▸ **AIM OF THE TASK**
Once the line containing "Open the Tools (工具) menu" is found in the entries below, restate it and each following line word for word, stopping after the line containing "Given: Open the Tools menu dropdown".

▸ **DATA SUPPLIED**
== Segment start ==

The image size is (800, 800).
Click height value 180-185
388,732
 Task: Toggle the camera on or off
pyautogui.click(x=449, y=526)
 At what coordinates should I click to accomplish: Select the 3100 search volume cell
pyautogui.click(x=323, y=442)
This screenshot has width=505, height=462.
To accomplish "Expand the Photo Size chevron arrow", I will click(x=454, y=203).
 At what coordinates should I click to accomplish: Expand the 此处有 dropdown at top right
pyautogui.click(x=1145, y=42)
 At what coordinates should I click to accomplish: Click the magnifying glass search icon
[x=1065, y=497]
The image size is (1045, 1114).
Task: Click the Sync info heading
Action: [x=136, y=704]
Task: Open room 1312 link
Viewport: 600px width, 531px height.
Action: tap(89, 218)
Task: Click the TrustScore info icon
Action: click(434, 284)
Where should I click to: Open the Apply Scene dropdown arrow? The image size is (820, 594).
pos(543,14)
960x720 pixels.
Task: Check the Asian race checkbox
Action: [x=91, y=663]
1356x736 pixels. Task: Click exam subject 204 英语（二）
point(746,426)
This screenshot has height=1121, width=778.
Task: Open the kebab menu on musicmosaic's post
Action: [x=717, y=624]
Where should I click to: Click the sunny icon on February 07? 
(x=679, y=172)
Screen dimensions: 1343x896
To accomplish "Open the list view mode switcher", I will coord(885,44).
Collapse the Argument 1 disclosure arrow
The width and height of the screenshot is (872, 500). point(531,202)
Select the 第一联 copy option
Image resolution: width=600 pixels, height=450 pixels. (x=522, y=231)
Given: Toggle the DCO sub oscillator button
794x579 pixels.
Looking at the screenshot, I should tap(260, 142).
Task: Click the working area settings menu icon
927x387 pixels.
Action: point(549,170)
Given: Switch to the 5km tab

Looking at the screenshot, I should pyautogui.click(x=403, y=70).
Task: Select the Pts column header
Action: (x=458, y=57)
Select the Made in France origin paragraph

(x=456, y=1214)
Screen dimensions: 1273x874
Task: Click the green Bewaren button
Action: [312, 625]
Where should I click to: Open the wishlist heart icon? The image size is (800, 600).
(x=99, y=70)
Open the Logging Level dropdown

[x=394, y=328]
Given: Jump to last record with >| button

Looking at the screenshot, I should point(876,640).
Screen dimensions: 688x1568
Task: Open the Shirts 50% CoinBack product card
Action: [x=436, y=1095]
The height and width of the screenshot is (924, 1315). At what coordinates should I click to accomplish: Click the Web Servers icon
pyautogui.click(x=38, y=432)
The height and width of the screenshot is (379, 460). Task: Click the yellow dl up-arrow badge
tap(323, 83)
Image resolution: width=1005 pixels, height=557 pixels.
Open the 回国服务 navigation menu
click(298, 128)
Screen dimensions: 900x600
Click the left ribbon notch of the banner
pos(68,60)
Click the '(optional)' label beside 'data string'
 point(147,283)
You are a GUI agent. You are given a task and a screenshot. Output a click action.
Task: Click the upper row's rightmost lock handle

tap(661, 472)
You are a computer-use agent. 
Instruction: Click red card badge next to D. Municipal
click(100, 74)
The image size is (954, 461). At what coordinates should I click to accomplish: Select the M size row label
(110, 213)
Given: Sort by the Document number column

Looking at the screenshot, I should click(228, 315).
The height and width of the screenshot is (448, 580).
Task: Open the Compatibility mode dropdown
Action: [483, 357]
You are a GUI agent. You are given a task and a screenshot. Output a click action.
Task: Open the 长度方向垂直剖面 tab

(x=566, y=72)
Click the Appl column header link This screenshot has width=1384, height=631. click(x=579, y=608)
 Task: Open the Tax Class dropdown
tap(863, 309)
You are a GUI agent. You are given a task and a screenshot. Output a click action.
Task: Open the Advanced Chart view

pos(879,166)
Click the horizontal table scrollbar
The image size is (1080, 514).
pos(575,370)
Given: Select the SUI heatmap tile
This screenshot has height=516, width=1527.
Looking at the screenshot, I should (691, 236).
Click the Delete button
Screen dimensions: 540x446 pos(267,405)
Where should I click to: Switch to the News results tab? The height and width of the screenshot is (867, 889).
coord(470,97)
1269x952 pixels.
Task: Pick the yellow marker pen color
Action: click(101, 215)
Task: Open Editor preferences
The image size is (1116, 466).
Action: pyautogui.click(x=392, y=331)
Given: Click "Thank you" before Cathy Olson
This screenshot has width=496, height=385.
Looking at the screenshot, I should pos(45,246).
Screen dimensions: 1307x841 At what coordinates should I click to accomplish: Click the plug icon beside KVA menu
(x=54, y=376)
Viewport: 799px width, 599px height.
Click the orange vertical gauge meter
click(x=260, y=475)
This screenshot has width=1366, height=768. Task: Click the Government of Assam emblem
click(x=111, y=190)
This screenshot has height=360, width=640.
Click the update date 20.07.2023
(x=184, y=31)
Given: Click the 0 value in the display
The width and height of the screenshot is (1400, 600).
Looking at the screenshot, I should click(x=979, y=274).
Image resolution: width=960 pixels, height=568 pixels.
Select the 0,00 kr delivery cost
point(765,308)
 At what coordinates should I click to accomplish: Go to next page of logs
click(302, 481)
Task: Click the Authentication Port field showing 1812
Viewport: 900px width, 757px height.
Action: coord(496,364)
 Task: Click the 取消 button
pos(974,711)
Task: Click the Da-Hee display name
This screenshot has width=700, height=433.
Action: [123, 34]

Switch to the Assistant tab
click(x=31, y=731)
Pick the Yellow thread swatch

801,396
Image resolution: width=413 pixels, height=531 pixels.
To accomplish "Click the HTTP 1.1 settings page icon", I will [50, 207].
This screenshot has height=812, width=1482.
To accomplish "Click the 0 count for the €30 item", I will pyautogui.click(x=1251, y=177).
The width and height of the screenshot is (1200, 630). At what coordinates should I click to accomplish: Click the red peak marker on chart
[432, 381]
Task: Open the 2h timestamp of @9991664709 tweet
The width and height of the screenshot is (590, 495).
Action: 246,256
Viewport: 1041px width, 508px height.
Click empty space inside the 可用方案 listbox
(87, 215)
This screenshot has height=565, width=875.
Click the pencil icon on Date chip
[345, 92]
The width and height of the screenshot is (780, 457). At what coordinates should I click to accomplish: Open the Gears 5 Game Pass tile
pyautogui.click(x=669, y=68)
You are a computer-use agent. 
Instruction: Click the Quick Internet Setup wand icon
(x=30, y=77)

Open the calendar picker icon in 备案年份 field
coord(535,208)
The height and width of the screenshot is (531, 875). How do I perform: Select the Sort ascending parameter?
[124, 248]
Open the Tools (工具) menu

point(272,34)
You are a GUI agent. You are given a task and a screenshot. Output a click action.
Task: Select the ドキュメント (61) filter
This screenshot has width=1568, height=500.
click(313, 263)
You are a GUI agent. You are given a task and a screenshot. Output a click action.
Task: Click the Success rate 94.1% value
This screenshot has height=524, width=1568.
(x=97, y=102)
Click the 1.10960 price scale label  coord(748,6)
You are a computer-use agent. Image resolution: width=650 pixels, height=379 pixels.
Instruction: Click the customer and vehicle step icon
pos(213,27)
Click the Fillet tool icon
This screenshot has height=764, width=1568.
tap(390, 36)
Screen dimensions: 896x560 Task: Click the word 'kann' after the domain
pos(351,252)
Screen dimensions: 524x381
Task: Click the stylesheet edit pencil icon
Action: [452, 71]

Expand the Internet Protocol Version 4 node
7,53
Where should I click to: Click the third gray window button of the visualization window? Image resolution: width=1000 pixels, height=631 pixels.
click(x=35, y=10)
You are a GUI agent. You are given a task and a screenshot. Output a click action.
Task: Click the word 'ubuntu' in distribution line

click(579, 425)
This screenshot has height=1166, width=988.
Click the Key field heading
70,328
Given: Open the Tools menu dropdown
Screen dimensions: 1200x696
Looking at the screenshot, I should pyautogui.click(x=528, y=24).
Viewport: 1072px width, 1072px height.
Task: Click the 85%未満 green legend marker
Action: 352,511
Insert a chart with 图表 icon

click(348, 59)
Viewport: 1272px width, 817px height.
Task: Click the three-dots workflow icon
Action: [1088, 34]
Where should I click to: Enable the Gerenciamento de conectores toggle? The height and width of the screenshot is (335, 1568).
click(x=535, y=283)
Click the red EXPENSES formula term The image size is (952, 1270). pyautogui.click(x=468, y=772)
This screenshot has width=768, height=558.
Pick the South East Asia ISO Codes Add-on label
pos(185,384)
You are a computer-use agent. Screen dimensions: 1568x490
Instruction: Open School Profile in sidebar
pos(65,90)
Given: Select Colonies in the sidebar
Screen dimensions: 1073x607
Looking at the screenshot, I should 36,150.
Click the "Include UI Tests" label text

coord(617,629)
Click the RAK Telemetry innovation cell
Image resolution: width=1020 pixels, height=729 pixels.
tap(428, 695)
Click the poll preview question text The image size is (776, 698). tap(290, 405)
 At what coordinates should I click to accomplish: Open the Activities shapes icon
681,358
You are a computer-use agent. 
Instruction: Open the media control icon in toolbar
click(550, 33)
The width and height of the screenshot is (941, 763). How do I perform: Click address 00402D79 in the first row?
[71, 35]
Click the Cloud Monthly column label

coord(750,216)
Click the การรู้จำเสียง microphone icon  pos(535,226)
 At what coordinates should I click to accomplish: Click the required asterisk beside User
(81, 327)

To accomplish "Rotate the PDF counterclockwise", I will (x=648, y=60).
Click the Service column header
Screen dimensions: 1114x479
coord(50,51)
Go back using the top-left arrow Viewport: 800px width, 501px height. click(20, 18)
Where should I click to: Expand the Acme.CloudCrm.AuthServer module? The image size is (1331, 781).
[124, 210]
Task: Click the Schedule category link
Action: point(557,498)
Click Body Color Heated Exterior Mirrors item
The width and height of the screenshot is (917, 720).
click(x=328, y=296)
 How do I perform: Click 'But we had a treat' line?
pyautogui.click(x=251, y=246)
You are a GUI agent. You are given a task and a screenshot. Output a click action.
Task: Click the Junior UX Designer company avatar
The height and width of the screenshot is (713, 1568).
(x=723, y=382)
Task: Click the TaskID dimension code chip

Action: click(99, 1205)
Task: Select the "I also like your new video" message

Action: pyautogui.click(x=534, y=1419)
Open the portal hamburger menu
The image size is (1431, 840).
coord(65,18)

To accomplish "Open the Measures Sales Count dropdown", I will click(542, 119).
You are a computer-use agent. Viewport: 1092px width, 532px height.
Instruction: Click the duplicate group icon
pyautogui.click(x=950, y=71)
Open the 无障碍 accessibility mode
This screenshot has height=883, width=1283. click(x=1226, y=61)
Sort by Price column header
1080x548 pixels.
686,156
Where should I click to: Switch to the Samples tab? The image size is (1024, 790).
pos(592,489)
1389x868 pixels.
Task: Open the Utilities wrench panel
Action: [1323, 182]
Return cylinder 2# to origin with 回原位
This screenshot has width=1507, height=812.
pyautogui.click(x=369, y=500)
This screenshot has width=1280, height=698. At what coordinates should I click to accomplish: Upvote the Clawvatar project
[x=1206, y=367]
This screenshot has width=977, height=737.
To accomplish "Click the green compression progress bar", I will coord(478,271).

== Segment end ==

▸ **SOLVED PROBLEM**
Open the Tools (工具) menu

point(272,34)
You are a GUI agent. You are given a task and a screenshot. Output a click action.
Task: Select the ドキュメント (61) filter
This screenshot has width=1568, height=500.
click(313, 263)
You are a GUI agent. You are given a task and a screenshot. Output a click action.
Task: Click the Success rate 94.1% value
This screenshot has height=524, width=1568.
(x=97, y=102)
Click the 1.10960 price scale label  coord(748,6)
You are a computer-use agent. Image resolution: width=650 pixels, height=379 pixels.
Instruction: Click the customer and vehicle step icon
pos(213,27)
Click the Fillet tool icon
This screenshot has height=764, width=1568.
tap(390, 36)
Screen dimensions: 896x560 Task: Click the word 'kann' after the domain
pos(351,252)
Screen dimensions: 524x381
Task: Click the stylesheet edit pencil icon
Action: [452, 71]

Expand the Internet Protocol Version 4 node
7,53
Where should I click to: Click the third gray window button of the visualization window? Image resolution: width=1000 pixels, height=631 pixels.
click(x=35, y=10)
You are a GUI agent. You are given a task and a screenshot. Output a click action.
Task: Click the word 'ubuntu' in distribution line

click(579, 425)
This screenshot has height=1166, width=988.
Click the Key field heading
70,328
Given: Open the Tools menu dropdown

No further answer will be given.